> [TRECHO FORNECIDO]:
__________________________________________________
O universo de Breaking Bad e a ambiguidade do ser
Por Rafael Kafka
Fiquei muito
impressionado há alguns anos quando decidi ver Breaking Bad depois de superar
um preconceito terrível com sua premissa. Até então, um professor frustrado que
decide usar seus saberes para iniciar uma vida como produtor e traficante de
drogas não me parecia algo apetecível para meu gosto poético. Todavia, um dia
lembrei que mais jovem eu fora formado em cineclubes vendo por demais filmes de
gângster e o mundo do crime organizado é um ótimo convite à reflexão sobre a
condição humana, seus discursos e outros elementos simbólicos que guiam os
passos por essa existência caótica.
A premissa
mencionada acima se revelou um convite a várias reflexões provocadas pela
série, a qual diz muito sem muito dizer, usando longos planos e cortes de
câmera perfeitos que se tornam um verdadeiro caleidoscópio existencial a
revelar subjetividades em formação e conflitos enquanto práticas ilícitas são
cometidas. Tudo isso é criado também com um processo de narrativa hermética, em
que o pequeno universo da cidade Albuquerque é explorado de modo a ignorar
fatos políticos e sociais do mundo lá fora. Nesse pequeno quadrado temos um
campo no qual muitos seres interagem entre si em dimensões que ferem toda e
qualquer lógica maniqueísta e de repente nos vemos diante de um sentimento
ambíguo de torcer contra ou a favor do protagonista.
__________________________________________________
> [TRECHO DE ORIGEM]:

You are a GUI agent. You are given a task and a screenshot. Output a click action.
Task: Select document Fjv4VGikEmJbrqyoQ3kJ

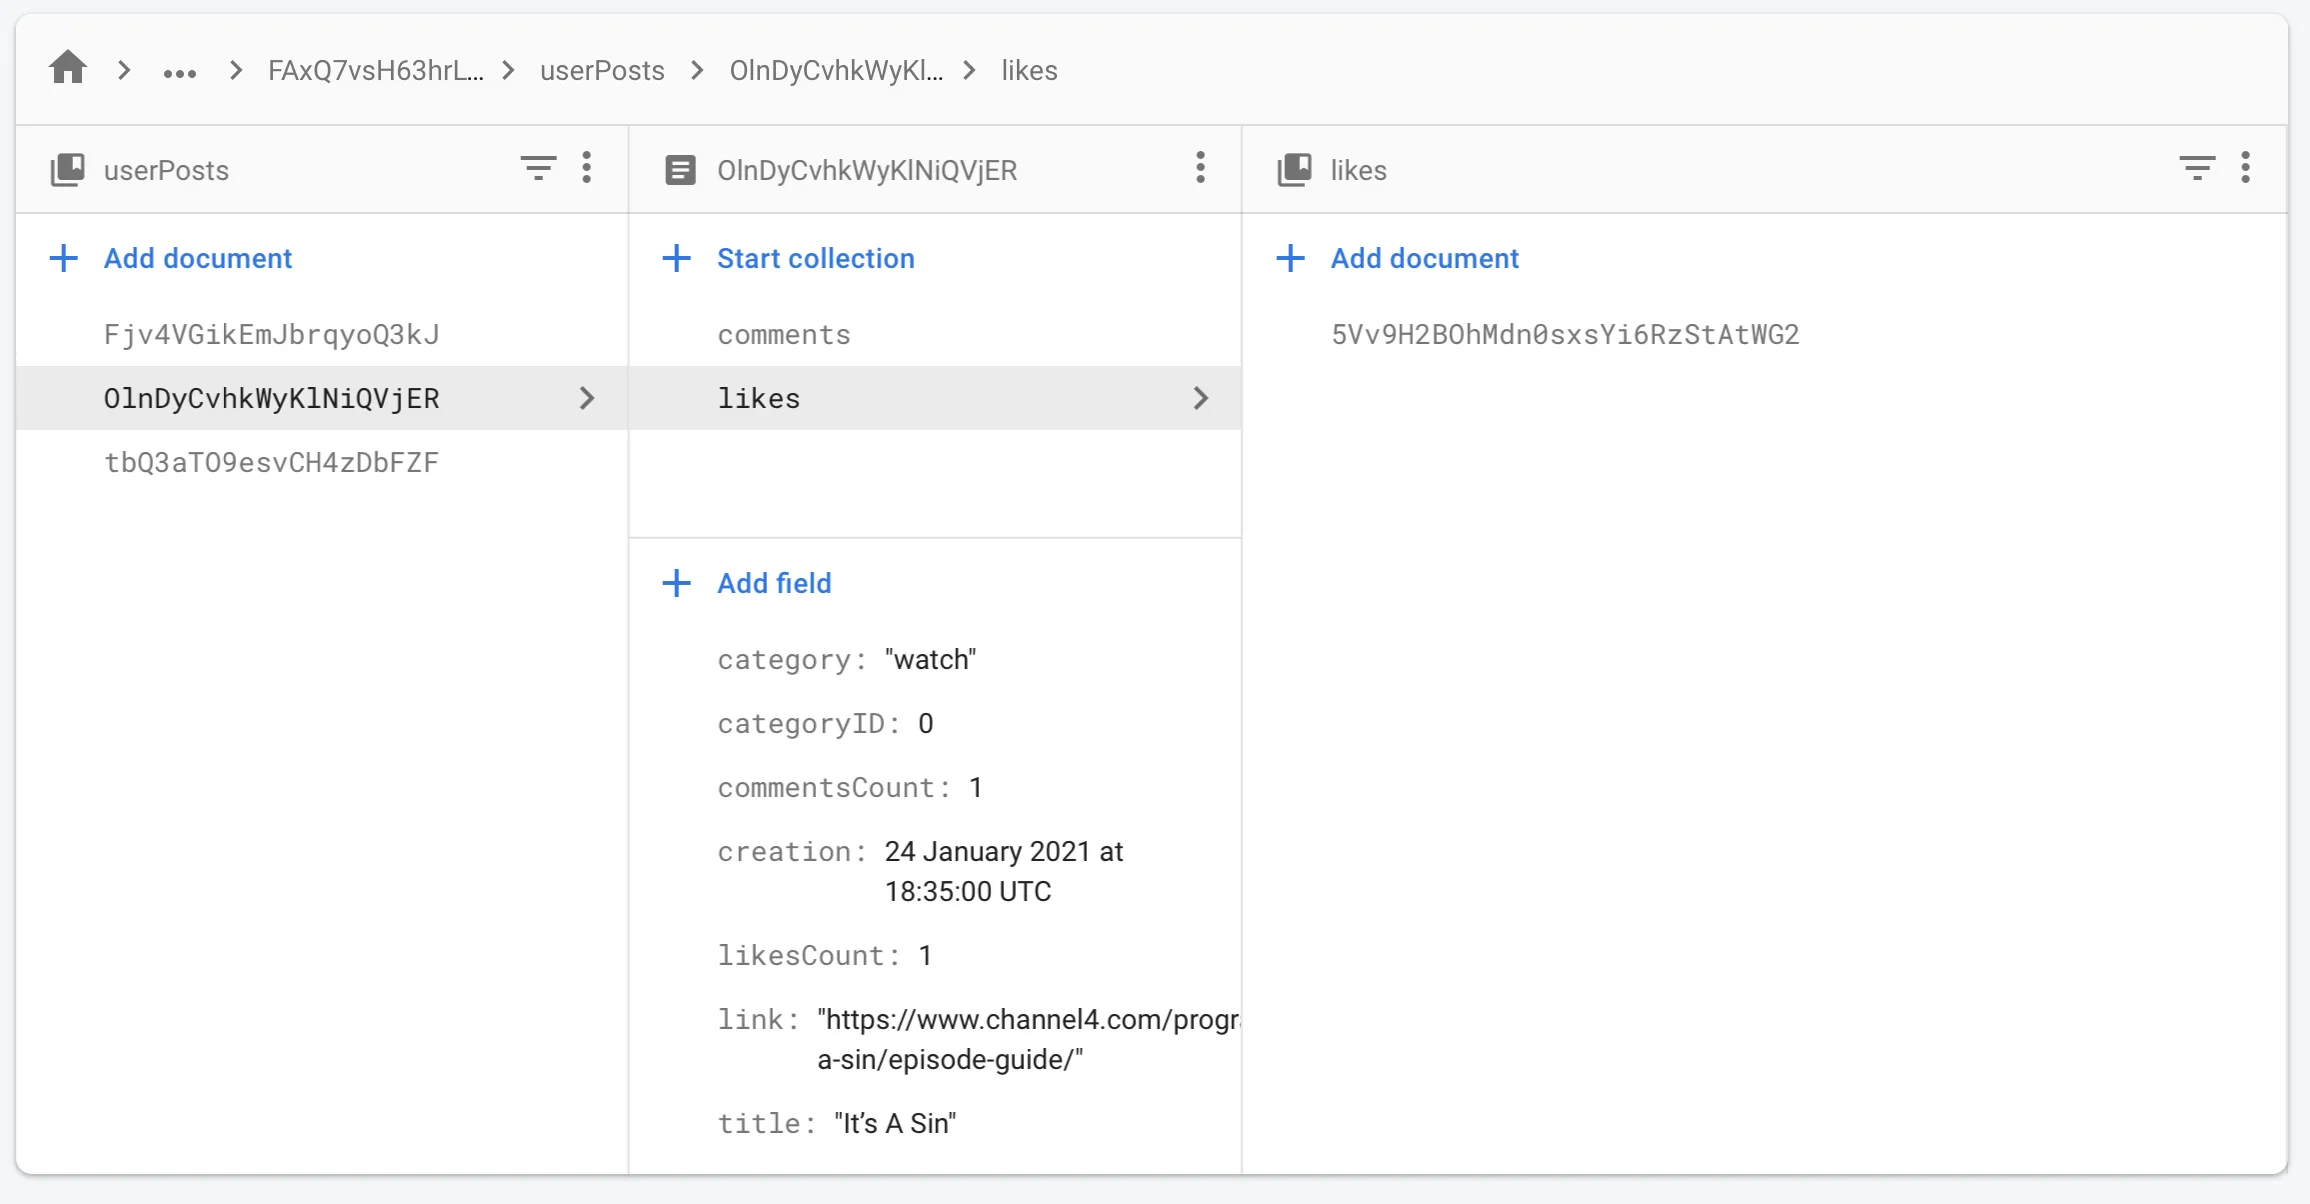271,335
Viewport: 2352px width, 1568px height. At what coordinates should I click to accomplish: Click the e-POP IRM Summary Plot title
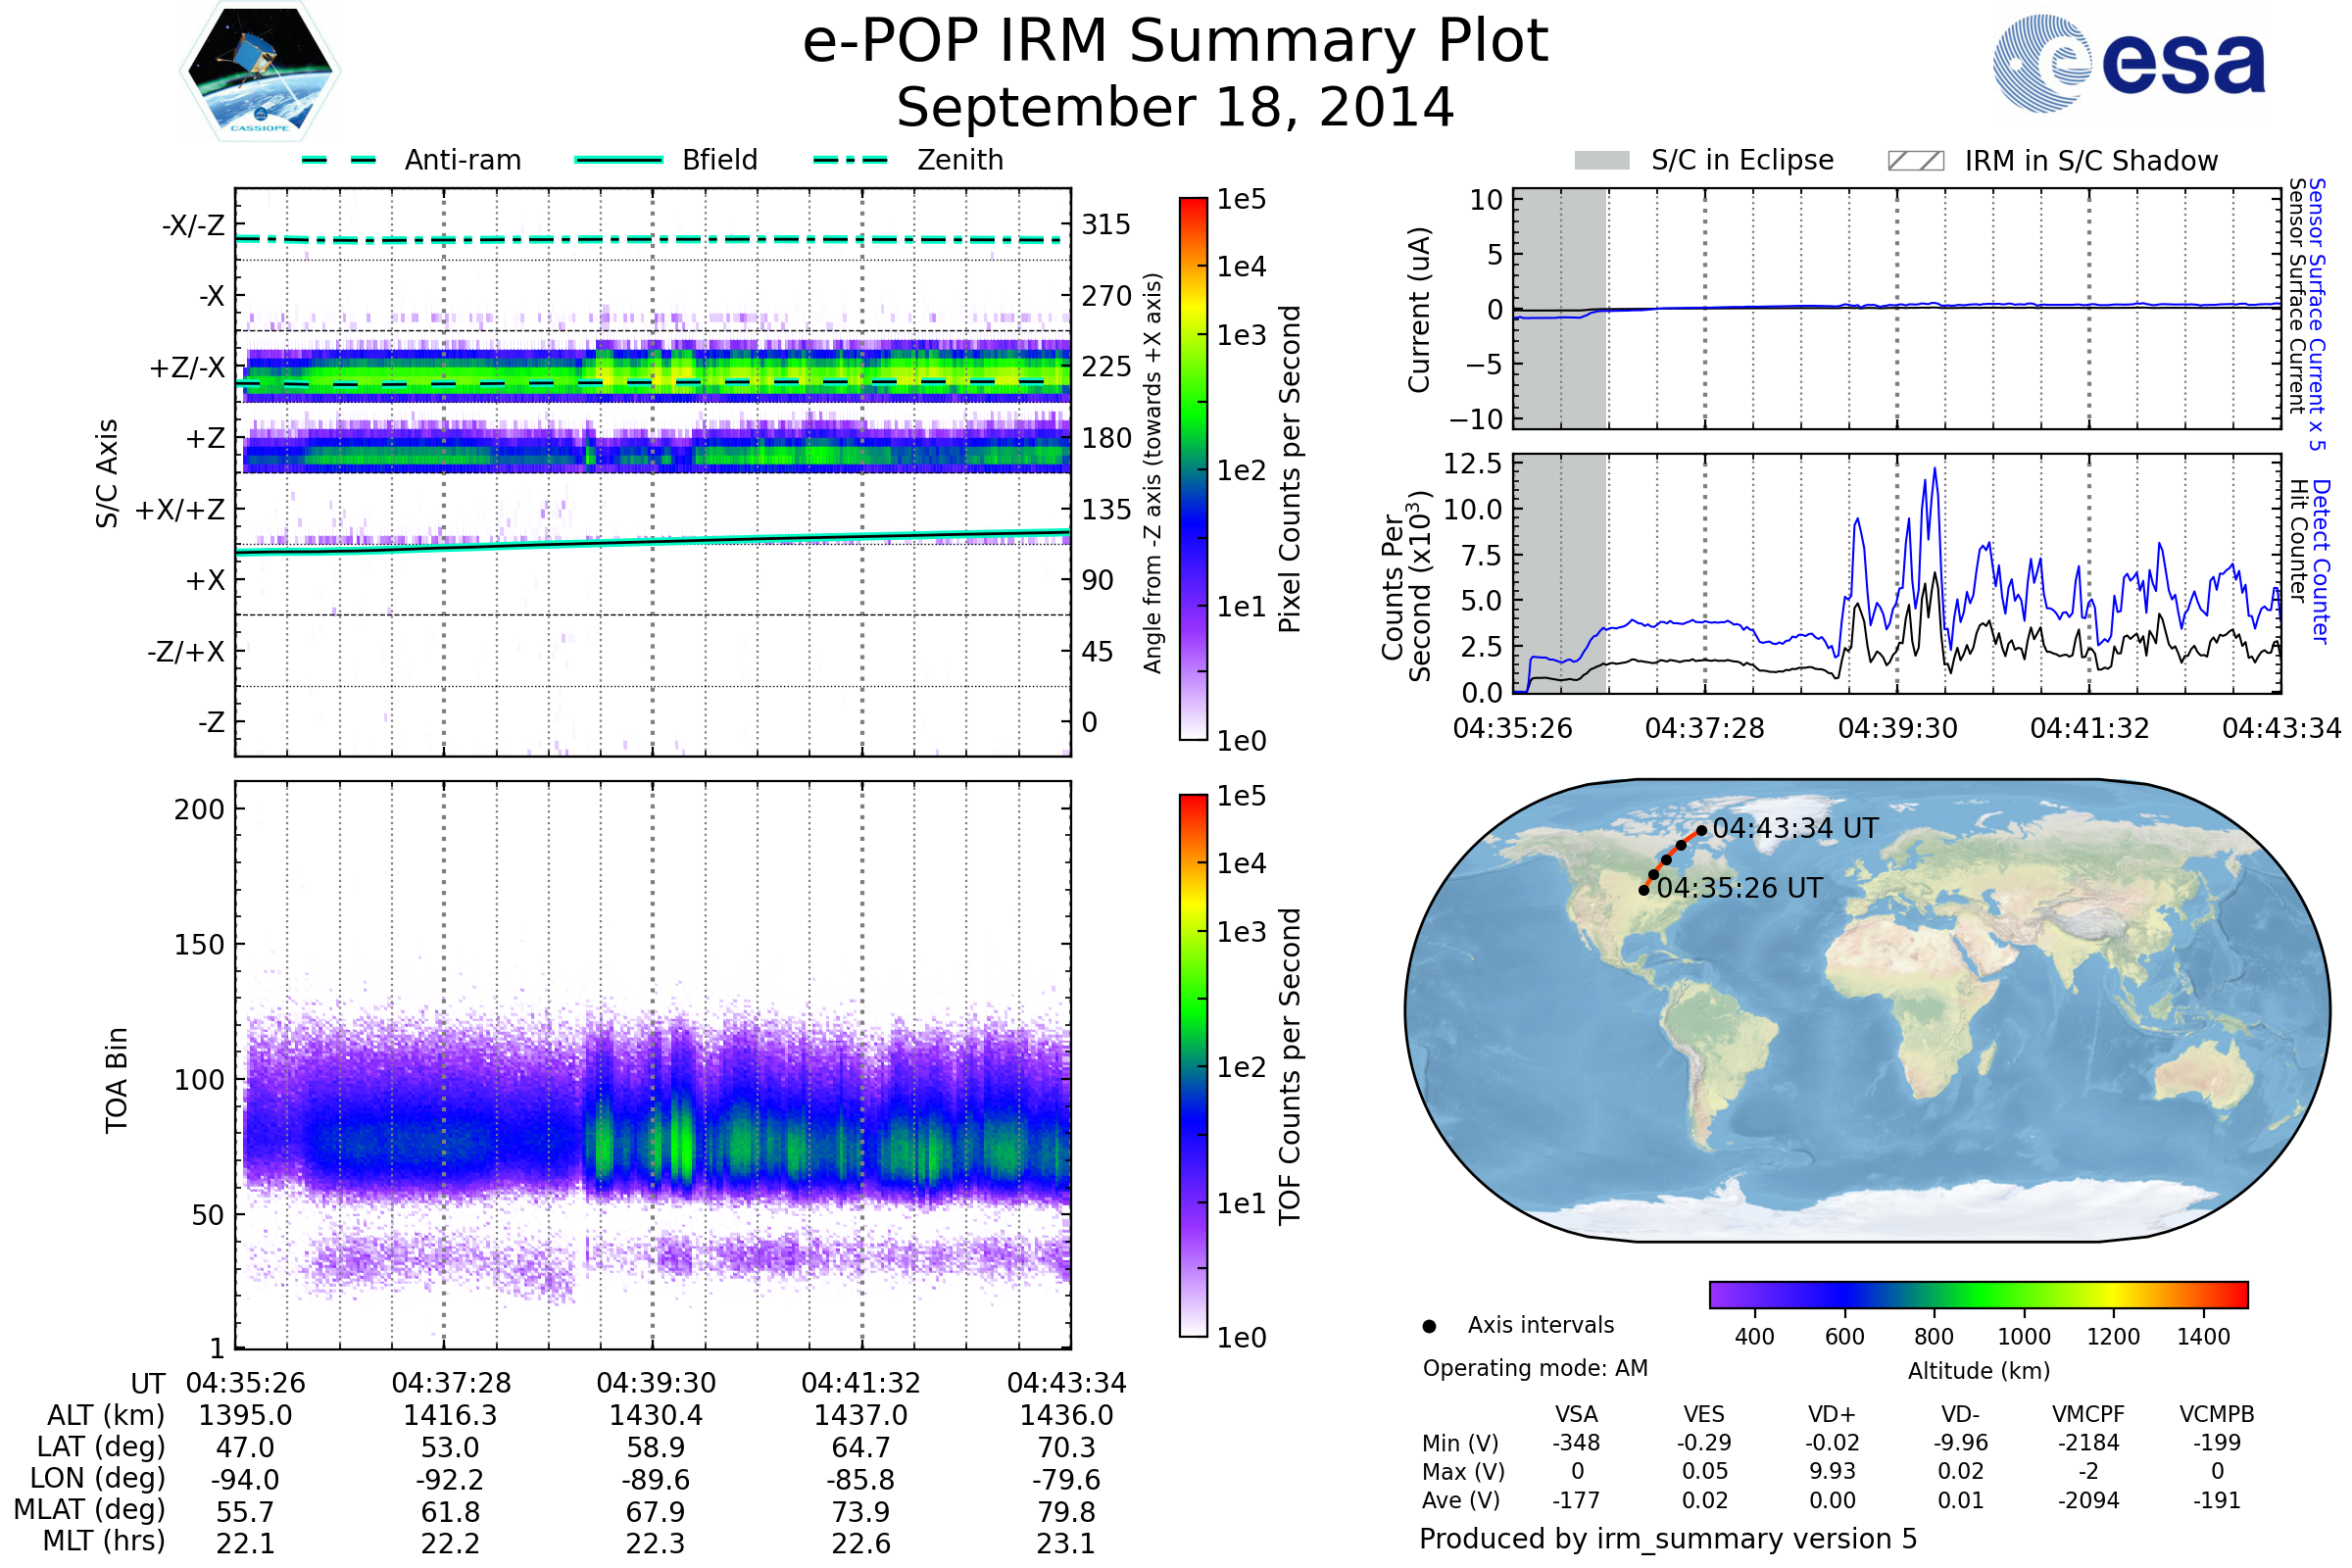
__________________________________________________
> [TAREFA PROPOSTA 1]: Reescreva de forma mais breve o parágrafo do texto sobre Breaking Bad que começa com "A premissa mencionada acima", mantendo seus fatos principais.
> [TAREFA PROPOSTA 2]: Transcreva fielmente um trecho do texto sobre Breaking Bad: comece pelas palavras "O universo de" e pare depois de "essa existência caótica.".
> [TAREFA PROPOSTA 3]: Continue o texto sobre Breaking Bad a partir do ponto em que ele termina.

> [RESULTADO DA TAREFA 1]: A premissa da série leva a muitas reflexões. Com longos planos e cortes de câmera precisos, Breaking Bad diz muito sem muito dizer e revela subjetividades em formação e conflitos em meio a práticas ilícitas. Sua narrativa hermética explora o pequeno universo de Albuquerque e ignora os fatos políticos e sociais do mundo exterior. Ali, muitos seres interagem de modos que rompem com qualquer lógica maniqueísta, e o espectador passa a sentir-se dividido entre torcer contra ou a favor do protagonista.

> [RESULTADO DA TAREFA 2]:
O universo de Breaking Bad e a ambiguidade do ser
Por Rafael Kafka
Fiquei muito
impressionado há alguns anos quando decidi ver Breaking Bad depois de superar
um preconceito terrível com sua premissa. Até então, um professor frustrado que
decide usar seus saberes para iniciar uma vida como produtor e traficante de
drogas não me parecia algo apetecível para meu gosto poético. Todavia, um dia
lembrei que mais jovem eu fora formado em cineclubes vendo por demais filmes de
gângster e o mundo do crime organizado é um ótimo convite à reflexão sobre a
condição humana, seus discursos e outros elementos simbólicos que guiam os
passos por essa existência caótica.

> [RESULTADO DA TAREFA 3]:
Isso porque
aos poucos Walter White vira Heisenberg, não à toa nome diretamente ligado ao
princípio da incerteza na física. White fez o que fez por amor à família e para
pagar o tratamento caro de câncer ao qual deve se submeter se ainda quiser
alguma chance de sobrevivência ou fez pelo desejo de exercer poder? Ou pelos dois
motivos que em algum momento se cruzam e já não sabemos qual deles está no
controle em dado momento?
Breaking Bad
é considerada por muitos uma das melhores séries de todos os tempos, maior
representante do que chamamos de era de ouro do audiovisual para televisão,
pois usa uma premissa básica para criar uma história que lembra por demais em
seu hermético e simbólico A montanha mágica, de Thomas Mann, e pelos diálogos
banais que representam muito do cotidiano dos seus personagens filmes de
Quentin Tarantino e seus mestres inspiradores. O que Vince Gilligan e Paul
Gould mostram na obra que produziram juntos não é uma mensagem de comiseração
necessariamente falando. Não há mensagem aqui.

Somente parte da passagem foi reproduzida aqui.